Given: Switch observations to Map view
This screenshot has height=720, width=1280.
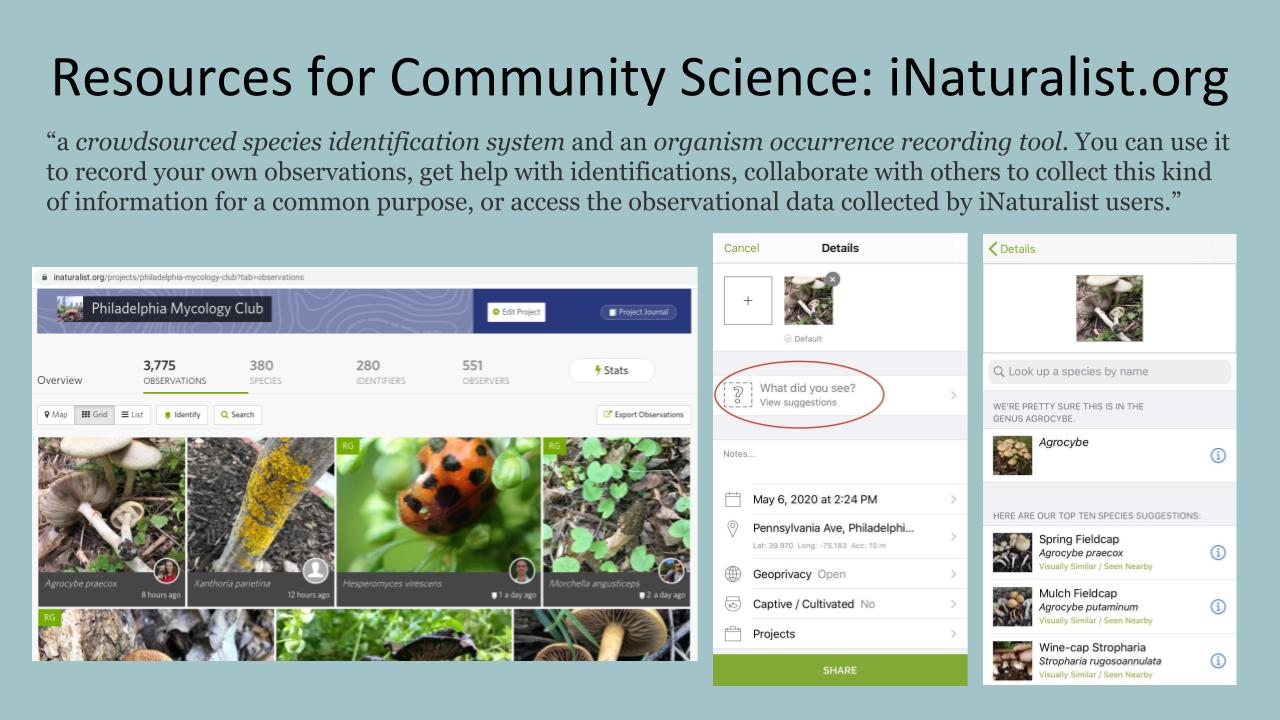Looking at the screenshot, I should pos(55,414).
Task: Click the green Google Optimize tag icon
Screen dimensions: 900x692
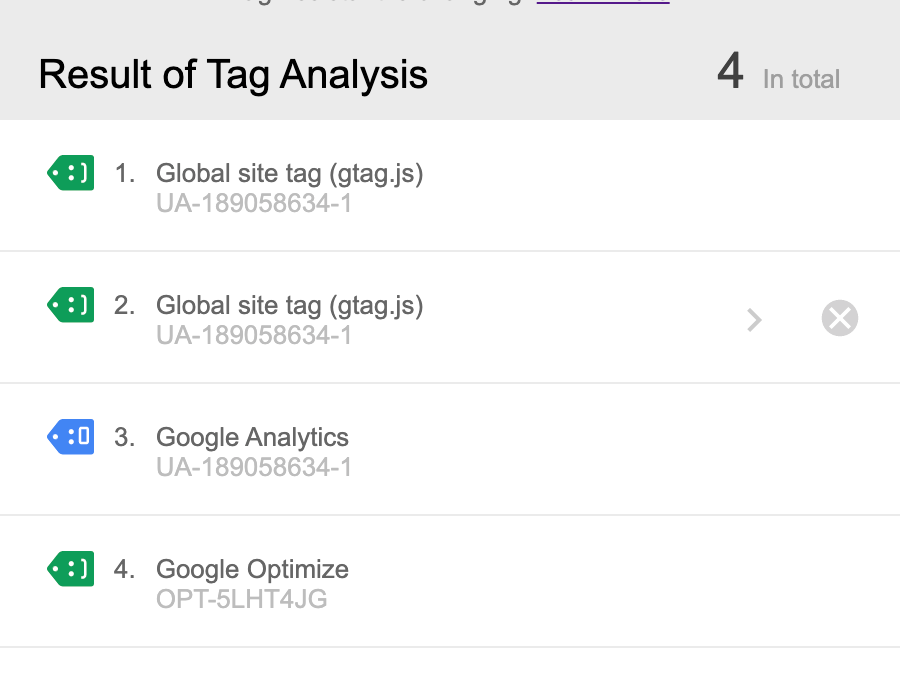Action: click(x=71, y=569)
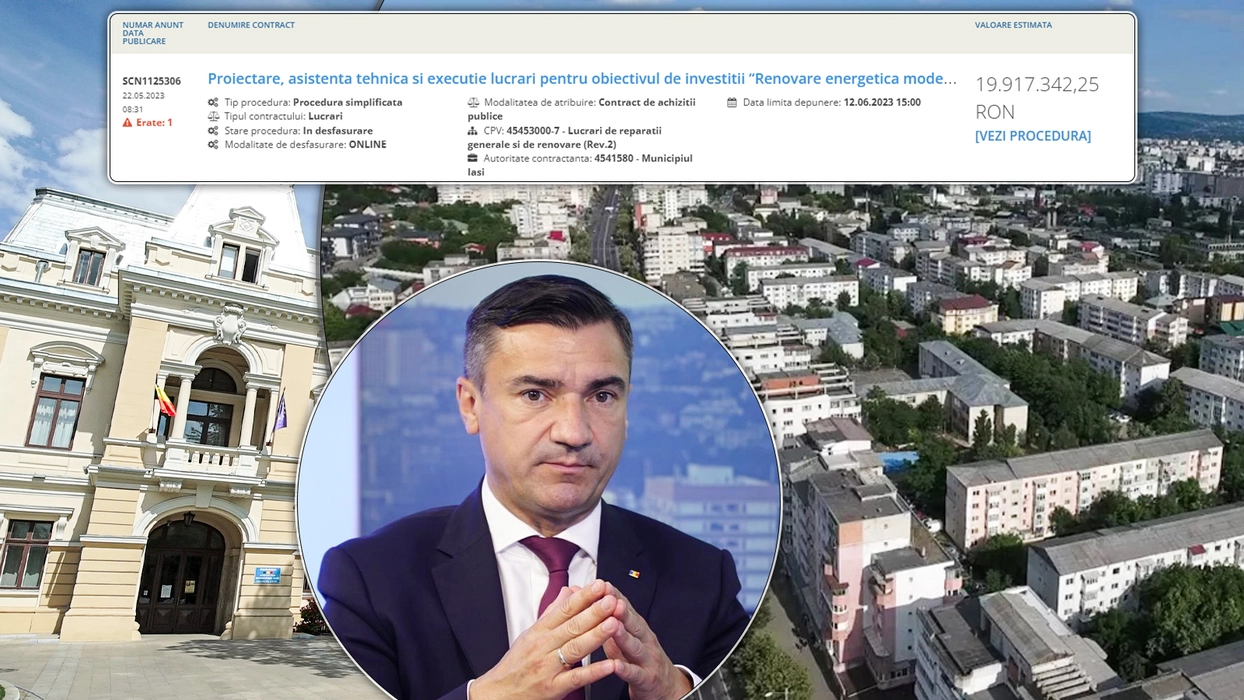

==============================

**PROBLEM:** Return only the lines from the line containing "This screenshot has height=720, width=1280." through the last line of the records above, both ends included, exactly as written, leaving pictures out.

**ANSWER BELOW:**
This screenshot has height=720, width=1280.
Looking at the screenshot, I should pos(55,414).
Task: Click the green Google Optimize tag icon
Screen dimensions: 900x692
Action: click(x=71, y=569)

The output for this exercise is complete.